Testing statistics collection with countries enabled
If you enable country detection for your validator’s statistics you may find that testing locally does not include the country in the communicated statistics. The reason for this is that running the validator and testing from your own workstation or a machine on your internal network will yield an internal IP address with values such as 10.0.0.1 or 172.0.0.5. These IP addresses don’t identify your country and cannot be used with a geo-location database. If you proceed to test like this you will see that no country is included and relevant warnings appear in the validator’s logs:
...
20/01/2022 14:00:23.530 [order] WARN e.e.e.i.v.c.w.w.StatisticReporting - Unable to resolve country for ip:: 172.27.0.1
...
Regardless of this issue however you would probably want to test your configuration
before making the validator available over the internet.
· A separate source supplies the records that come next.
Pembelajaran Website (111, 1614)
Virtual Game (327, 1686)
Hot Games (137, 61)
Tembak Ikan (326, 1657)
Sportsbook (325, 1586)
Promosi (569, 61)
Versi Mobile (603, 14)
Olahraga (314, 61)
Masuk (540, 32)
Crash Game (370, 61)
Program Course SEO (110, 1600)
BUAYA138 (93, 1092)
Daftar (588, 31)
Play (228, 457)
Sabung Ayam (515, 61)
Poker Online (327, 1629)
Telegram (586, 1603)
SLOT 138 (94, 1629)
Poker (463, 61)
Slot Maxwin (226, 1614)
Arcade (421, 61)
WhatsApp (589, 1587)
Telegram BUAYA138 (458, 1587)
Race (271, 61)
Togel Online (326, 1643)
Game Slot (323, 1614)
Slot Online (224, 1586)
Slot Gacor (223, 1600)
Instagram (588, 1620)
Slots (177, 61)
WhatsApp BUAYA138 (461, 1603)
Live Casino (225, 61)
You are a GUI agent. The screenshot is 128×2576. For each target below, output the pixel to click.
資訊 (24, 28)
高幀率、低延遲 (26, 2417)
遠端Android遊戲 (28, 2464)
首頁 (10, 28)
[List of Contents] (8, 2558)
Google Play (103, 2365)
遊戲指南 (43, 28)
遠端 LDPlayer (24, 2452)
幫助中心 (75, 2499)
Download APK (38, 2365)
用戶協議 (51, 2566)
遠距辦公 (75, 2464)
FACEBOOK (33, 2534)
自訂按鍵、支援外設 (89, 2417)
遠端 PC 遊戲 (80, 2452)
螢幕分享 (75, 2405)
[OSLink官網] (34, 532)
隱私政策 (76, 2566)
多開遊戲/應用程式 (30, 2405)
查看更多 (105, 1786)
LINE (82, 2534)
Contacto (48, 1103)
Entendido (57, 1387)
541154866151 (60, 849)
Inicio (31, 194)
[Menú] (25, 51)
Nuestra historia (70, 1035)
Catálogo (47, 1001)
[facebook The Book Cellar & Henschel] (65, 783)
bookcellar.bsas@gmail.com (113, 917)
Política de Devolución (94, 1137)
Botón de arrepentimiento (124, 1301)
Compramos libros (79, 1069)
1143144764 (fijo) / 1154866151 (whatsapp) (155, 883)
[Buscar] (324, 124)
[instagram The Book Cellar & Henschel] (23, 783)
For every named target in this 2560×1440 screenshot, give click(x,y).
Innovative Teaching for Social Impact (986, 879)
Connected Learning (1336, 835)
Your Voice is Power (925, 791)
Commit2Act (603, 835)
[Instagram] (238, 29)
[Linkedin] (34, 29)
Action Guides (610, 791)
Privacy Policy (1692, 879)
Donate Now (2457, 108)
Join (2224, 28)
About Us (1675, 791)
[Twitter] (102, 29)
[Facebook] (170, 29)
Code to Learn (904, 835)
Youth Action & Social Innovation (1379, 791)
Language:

A simple way to do this is to use the X-Real-IP
header as
discussed in the case of a proxied setup to set the IP address to
your actual public one. Given that header manipulation is not easily achieved when using the validator’s user interface
you can instead test using its SOAP API.
Any development tool that allows you to make HTTP requests also allows you to set specific headers. Considering this, all
you would need to do is set the X-Real-IP
header with your public IP address and pass even a dummy payload for
validation. For the sample purchase order validator you can test this by making an HTTP POST to
http://localhost:8080/api/order/validation with a payload such as the following:
<soapenv:Envelope xmlns:soapenv="http://schemas.xmlsoap.org/soap/envelope/" xmlns:v1="http://www.gitb.com/vs/v1/" xmlns:v11="http://www.gitb.com/core/v1/">
<soapenv:Header/>
<soapenv:Body>
<v1:ValidateRequest>
<input name="xml" embeddingMethod="STRING">
<v11:value><![CDATA[<test/>]]></v11:value>
</input>
<input name="type" embeddingMethod="STRING">
<v11:value>large</v11:value>
</input>
</v1:ValidateRequest>
</soapenv:Body>
</soapenv:Envelope>
Notice that we pass here a dummy xml content given that a basic XSD-triggered syntax error is sufficient for our needs. Testing with
this we would then see the statistics collection correctly including the country (based on the supplied X-Real-IP
):
POST /statistics
{
...
"body":{
"validator":"xml"
"domain":"order"
"api":"soap"
"validationType":"large"
"result":"FAILURE"
"validationTime":"2022-01-19T11:43:44"
"country":"BE"
}
}
Summary
Congratulations! You just finished configuring a simple XML validator and enabling its usage statistics. In doing so you also set up a basic collection service for these statistics and extended the configuration to also include country information.
See also
This guide briefly went through the initial setup of a validator before focusing on enabling statistics. Configuring a validator offers many options, both for the validator’s base setup as well as its deployment. For step-by-step setup information as well as a reference of all configurarion options, you can refer to the following documentation:
The XML validation guide, for XML validators using XML Schema and Schematron.
The RDF validation guide, for RDF validators using SHACL shapes.
The JSON validation guide, for JSON validators using JSON Schema.
The CSV validation guide, for CSV validators using Table Schema.
Keep in mind that statistics collection can only be configured for validators that you host (not ones managed by the test bed team). Details on how to deploy a validator on your infrastructure are provided in the validators’ production installation guide.